Word and item position data:
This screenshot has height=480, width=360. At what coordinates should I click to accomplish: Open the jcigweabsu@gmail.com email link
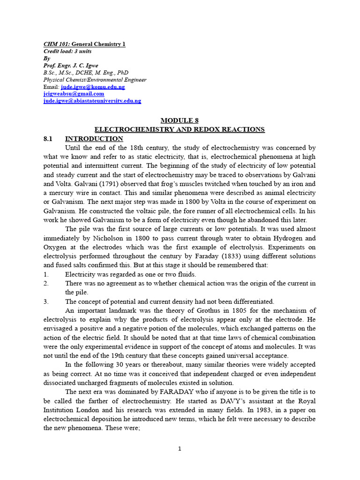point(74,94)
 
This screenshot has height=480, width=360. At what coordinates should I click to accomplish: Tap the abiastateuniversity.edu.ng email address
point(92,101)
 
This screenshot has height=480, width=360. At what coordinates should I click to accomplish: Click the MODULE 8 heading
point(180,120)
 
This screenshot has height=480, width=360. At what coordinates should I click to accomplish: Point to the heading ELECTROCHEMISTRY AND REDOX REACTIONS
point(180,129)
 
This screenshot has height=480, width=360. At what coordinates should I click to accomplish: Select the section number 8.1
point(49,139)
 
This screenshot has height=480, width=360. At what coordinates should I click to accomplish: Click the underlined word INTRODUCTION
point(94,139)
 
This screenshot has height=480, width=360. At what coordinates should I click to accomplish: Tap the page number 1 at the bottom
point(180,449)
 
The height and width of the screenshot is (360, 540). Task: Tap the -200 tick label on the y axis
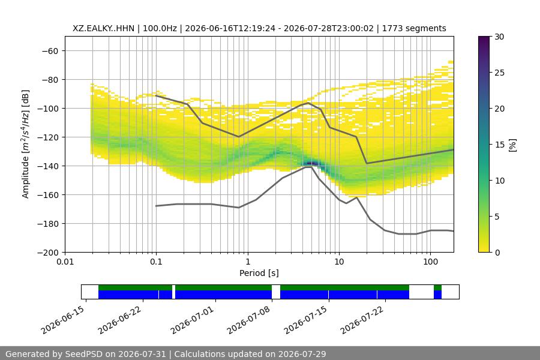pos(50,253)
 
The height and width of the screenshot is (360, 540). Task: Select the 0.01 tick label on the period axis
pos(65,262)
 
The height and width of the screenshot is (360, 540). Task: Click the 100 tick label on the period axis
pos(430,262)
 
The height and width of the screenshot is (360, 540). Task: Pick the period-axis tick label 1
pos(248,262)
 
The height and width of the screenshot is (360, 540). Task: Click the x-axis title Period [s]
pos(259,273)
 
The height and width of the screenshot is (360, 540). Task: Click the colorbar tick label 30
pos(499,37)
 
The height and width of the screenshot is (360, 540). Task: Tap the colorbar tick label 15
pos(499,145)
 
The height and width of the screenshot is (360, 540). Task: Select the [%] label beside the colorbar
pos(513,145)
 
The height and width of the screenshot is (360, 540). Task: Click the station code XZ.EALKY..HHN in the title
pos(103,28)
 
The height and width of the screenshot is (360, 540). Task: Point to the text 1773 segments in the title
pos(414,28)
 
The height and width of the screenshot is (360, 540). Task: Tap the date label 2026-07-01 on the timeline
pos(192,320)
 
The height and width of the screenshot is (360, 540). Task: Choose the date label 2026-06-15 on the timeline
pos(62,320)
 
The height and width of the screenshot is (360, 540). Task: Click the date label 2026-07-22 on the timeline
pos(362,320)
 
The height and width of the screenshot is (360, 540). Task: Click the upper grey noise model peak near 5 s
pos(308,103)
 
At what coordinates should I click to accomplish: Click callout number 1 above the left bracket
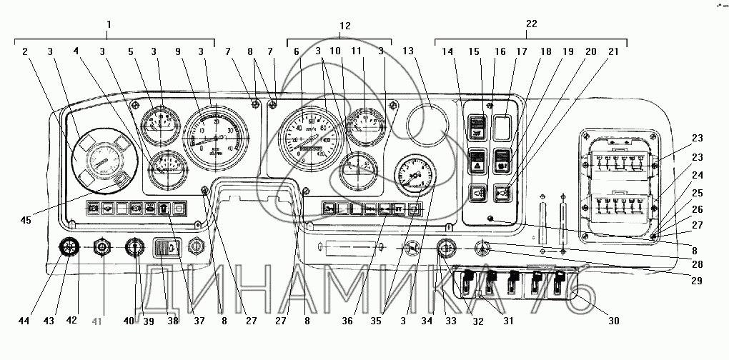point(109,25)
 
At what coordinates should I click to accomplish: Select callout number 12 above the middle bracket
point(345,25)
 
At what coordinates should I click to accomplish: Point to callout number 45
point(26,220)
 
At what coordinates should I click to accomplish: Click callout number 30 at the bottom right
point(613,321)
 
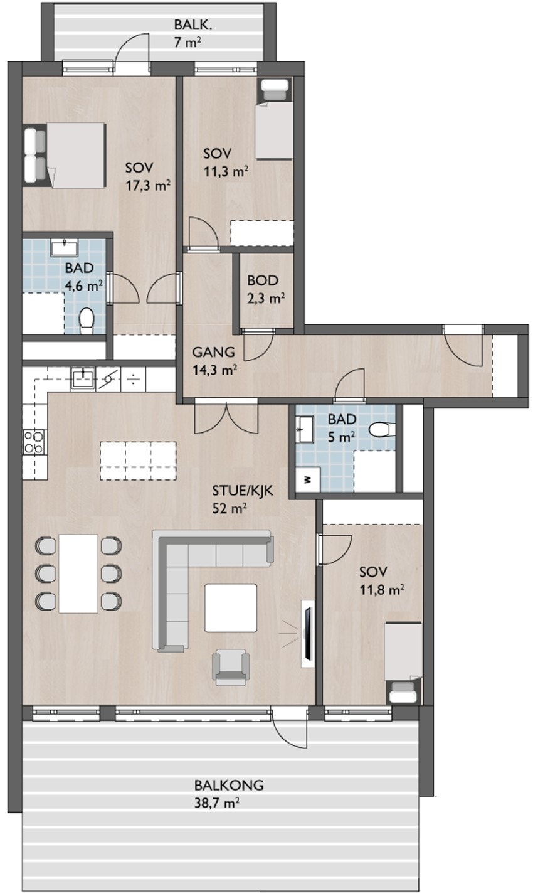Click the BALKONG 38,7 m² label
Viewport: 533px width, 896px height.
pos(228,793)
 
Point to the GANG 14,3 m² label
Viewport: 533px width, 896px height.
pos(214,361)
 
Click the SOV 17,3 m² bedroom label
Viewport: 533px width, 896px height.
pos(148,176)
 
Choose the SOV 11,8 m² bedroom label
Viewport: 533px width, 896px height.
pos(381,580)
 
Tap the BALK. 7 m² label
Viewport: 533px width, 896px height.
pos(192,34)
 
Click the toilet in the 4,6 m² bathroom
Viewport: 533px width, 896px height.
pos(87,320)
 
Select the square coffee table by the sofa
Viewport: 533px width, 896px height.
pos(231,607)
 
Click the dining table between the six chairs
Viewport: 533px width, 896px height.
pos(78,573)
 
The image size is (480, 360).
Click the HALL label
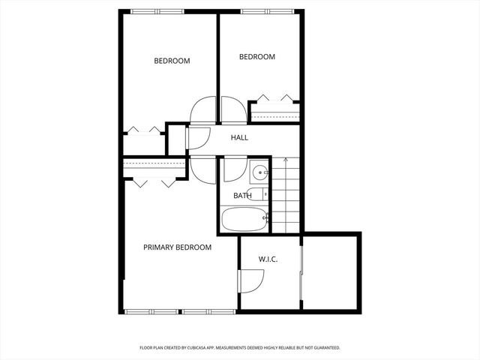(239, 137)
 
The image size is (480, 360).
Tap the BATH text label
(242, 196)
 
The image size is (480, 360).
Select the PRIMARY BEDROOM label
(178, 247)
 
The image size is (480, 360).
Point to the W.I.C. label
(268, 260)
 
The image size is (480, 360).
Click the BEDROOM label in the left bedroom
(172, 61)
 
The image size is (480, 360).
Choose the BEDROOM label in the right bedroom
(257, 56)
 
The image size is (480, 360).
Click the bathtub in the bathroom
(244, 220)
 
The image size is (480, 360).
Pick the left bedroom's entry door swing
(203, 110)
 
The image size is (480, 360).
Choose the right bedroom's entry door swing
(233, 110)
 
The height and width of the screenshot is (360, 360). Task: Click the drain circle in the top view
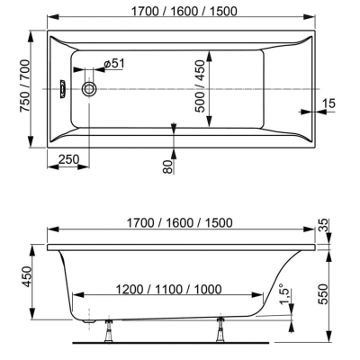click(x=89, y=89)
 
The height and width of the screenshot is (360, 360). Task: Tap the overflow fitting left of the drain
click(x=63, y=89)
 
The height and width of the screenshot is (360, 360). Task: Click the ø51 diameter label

• What you are asked to do:
Rewrite all of the items above, changing every "colorbar" to "color bar" and keeping everything else the same. Leave out the pictures.

• The solution:
This screenshot has height=480, width=360. At what coordinates should I click to accomplish: Open the jcigweabsu@gmail.com email link
point(74,94)
 
This screenshot has height=480, width=360. At what coordinates should I click to accomplish: Tap the abiastateuniversity.edu.ng email address
point(92,101)
 
This screenshot has height=480, width=360. At what coordinates should I click to accomplish: Click the MODULE 8 heading
point(180,120)
 
This screenshot has height=480, width=360. At what coordinates should I click to accomplish: Point to the heading ELECTROCHEMISTRY AND REDOX REACTIONS
point(180,129)
 
This screenshot has height=480, width=360. At what coordinates should I click to accomplish: Select the section number 8.1
point(49,139)
 
This screenshot has height=480, width=360. At what coordinates should I click to accomplish: Click the underlined word INTRODUCTION
point(94,139)
 
This screenshot has height=480, width=360. At what coordinates should I click to accomplish: Tap the page number 1 at the bottom
point(180,449)
 
The height and width of the screenshot is (360, 540). Task: Tap the -200 tick label on the y axis
pos(50,253)
 
The height and width of the screenshot is (360, 540). Task: Select the 0.01 tick label on the period axis
pos(65,262)
 
The height and width of the screenshot is (360, 540). Task: Click the 100 tick label on the period axis
pos(430,262)
 
The height and width of the screenshot is (360, 540). Task: Pick the period-axis tick label 1
pos(248,262)
 
The height and width of the screenshot is (360, 540). Task: Click the x-axis title Period [s]
pos(259,273)
 
The height and width of the screenshot is (360, 540). Task: Click the color bar tick label 30
pos(499,37)
 
The height and width of the screenshot is (360, 540). Task: Tap the color bar tick label 15
pos(499,145)
 
The height and width of the screenshot is (360, 540). Task: Select the [%] label beside the color bar
pos(513,145)
 
The height and width of the screenshot is (360, 540). Task: Click the station code XZ.EALKY..HHN in the title
pos(103,28)
 
The height and width of the screenshot is (360, 540). Task: Point to the text 1773 segments in the title
pos(414,28)
 
The height and width of the screenshot is (360, 540). Task: Tap the date label 2026-07-01 on the timeline
pos(192,320)
 
The height and width of the screenshot is (360, 540). Task: Choose the date label 2026-06-15 on the timeline
pos(62,320)
 
The height and width of the screenshot is (360, 540). Task: Click the date label 2026-07-22 on the timeline
pos(362,320)
 
The height and width of the screenshot is (360, 540). Task: Click the upper grey noise model peak near 5 s
pos(308,103)
 
At what coordinates should I click to accomplish: Click callout number 1 above the left bracket
point(109,25)
 
At what coordinates should I click to accomplish: Select callout number 12 above the middle bracket
point(345,25)
 
At what coordinates should I click to accomplish: Point to callout number 45
point(26,220)
 
At what coordinates should I click to accomplish: Click callout number 30 at the bottom right
point(613,321)
 
Click the BALKONG 38,7 m² label
Viewport: 533px width, 896px height.
pos(228,793)
 
Point to the GANG 14,3 m² label
Viewport: 533px width, 896px height.
pos(214,361)
 
Click the SOV 17,3 m² bedroom label
Viewport: 533px width, 896px height.
pos(148,176)
 
Choose the SOV 11,8 m² bedroom label
Viewport: 533px width, 896px height.
pos(381,580)
 
Tap the BALK. 7 m² label
Viewport: 533px width, 896px height.
pos(192,34)
 
Click the toilet in the 4,6 m² bathroom
Viewport: 533px width, 896px height.
pos(87,320)
 
Select the square coffee table by the sofa
Viewport: 533px width, 896px height.
pos(231,607)
 
Click the dining table between the six chairs
Viewport: 533px width, 896px height.
pos(78,573)
 
The image size is (480, 360).
Click the HALL label
(239, 137)
 
The image size is (480, 360).
Tap the BATH text label
(242, 196)
 
The image size is (480, 360).
Select the PRIMARY BEDROOM label
(178, 247)
 
The image size is (480, 360).
Point to the W.I.C. label
(268, 260)
 
The image size is (480, 360).
Click the BEDROOM label in the left bedroom
(172, 61)
 
The image size is (480, 360).
Choose the BEDROOM label in the right bedroom
(257, 56)
 
The image size is (480, 360).
Click the bathtub in the bathroom
(244, 220)
 
The image size is (480, 360).
Pick the left bedroom's entry door swing
(203, 110)
 
The image size is (480, 360).
Choose the right bedroom's entry door swing
(233, 110)
 
The height and width of the screenshot is (360, 360). Task: Click the drain circle in the top view
click(x=89, y=89)
 
The height and width of the screenshot is (360, 360). Task: Tap the overflow fitting left of the drain
click(x=63, y=89)
 
The height and width of the screenshot is (360, 360). Task: Click the ø51 diameter label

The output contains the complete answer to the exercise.